3. Clean code before performance
Using less lines doesn't necessarily make your code better. You might be able to sum up a complex operation on one line using 10 bit shifts, half a dozen AND operators, and a few OR's. Consider carefully first if the resulting code is the cleanest, most readable way to express that operation. In most cases, a cleaner way exists. Use the "Data" class where appropriate, rather than directly performing bit manipulation. Avoid "magic numbers". Where constants exist, define them all in one place, then refer to them by name in code. This not only serves to make code more readable, it also helps to avoid bugs when writing code, especially when performing bit manipulation.
4. Code as documentation
All cores should serve as a form of documentation on the device they emulate. To this end, the code must be well structured, readable, and extremely well commented. Cores need to be maintainable by future developers, not just the original author. Leave a 500 line comment if that's what you need to explain what something is doing.
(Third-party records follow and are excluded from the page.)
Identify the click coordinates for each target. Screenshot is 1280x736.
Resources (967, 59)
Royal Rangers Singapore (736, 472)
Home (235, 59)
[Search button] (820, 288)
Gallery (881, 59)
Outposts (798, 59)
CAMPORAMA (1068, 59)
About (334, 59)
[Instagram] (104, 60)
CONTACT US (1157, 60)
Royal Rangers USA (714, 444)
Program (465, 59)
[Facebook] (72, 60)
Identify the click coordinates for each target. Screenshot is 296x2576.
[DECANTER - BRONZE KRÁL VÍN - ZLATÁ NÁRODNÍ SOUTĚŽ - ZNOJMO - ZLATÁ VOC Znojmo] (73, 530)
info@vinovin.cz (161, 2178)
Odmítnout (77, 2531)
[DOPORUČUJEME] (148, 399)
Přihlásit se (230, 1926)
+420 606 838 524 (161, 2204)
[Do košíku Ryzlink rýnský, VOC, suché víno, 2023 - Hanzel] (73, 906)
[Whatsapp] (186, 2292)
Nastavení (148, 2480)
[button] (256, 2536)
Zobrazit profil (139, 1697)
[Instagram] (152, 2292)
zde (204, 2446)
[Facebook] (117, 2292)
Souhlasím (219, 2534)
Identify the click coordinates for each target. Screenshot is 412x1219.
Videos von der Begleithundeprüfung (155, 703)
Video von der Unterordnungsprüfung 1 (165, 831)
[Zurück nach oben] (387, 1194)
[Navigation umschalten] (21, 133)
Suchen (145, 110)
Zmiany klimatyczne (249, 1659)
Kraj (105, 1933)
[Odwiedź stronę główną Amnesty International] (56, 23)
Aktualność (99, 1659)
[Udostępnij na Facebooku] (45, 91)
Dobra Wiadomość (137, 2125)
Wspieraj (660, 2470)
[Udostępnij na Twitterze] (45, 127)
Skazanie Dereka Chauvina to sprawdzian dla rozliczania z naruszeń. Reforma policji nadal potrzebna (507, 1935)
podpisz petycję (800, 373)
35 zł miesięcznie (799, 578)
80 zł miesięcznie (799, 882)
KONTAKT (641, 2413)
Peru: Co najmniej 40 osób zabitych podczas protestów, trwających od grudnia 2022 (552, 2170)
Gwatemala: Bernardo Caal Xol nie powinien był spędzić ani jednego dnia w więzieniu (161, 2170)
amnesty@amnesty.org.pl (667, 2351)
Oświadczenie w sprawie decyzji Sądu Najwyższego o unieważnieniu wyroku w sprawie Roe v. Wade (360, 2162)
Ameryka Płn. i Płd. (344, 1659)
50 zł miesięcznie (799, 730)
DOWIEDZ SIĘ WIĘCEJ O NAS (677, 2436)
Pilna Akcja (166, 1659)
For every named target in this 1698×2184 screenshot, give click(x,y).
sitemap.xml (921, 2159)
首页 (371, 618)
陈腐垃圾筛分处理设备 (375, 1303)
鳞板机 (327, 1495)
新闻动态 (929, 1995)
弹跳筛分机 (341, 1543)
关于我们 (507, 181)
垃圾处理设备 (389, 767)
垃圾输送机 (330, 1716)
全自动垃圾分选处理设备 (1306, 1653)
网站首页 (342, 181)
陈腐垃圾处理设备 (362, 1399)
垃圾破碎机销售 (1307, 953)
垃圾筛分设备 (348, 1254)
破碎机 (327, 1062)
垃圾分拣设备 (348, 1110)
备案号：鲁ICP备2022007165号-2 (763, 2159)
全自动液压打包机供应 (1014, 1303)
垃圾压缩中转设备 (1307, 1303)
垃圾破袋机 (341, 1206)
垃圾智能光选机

Where you use an external source of information to implement something, add it to the list of references for the project, so that other people can see why something is done a particular way. Someone should be able to understand everything they need to know about how your core works by reading through the code itself and the list of references. If they can't, you're missing a reference or a comment.
5. Technical accuracy
Every core should be as accurate as possible, and honestly report on its accuracy. If there is any point at which the real behaviour of the device is unclear, or where the core doesn't emulate a behaviour of the real device, it should be documented, so the limitations of a given core can be well understood to others, not just the original developer. Any "hacks", where something is written in a way that is known to be incorrect, just to get the correct apparent result in a given situation, should be avoided at all costs. These kind of hacks only serve to hide underlying problems, and make them harder to detect and debug later on. They ultimately hurt the goals of emulation and preservation rather than helping them.
6. Timing accuracy
Accurate emulation of timing is critical in a lot of systems. All cores should emulate the timing of the original hardware as much as is possible, in any case where that timing information can be observed by an external device. Cases where timing is known to not be respected, or where correct timing information is simply unknown, should be clearly documented.
7. Debugging support
It should be a goal of every emulation core to expose as many debugging features to the user as possible. Not only does this open the emulation platform up to people wanting to do development or testing, it also greatly assists in debugging the emulator itself, improving existing emulation cores, and developing new cores.
8. Performance after all of the above
Performance is important, but only in as much as it does not infringe on good architecture, readable code, generic implementation, or accuracy. Computers get faster. Compilers get better. Inefficient code can be optimized later. Ultimately, slow cores will run full speed one day. On the other hand, unmaintainable cores will languish and die, no matter how fast they are. We're trying to preserve systems for the coming decades, not the next 2 years. We need to write cores that will stand the test of time.
If you understand the above philosophy, you will understand why Exodus has been designed the way it has, and what sets it apart from other emulators.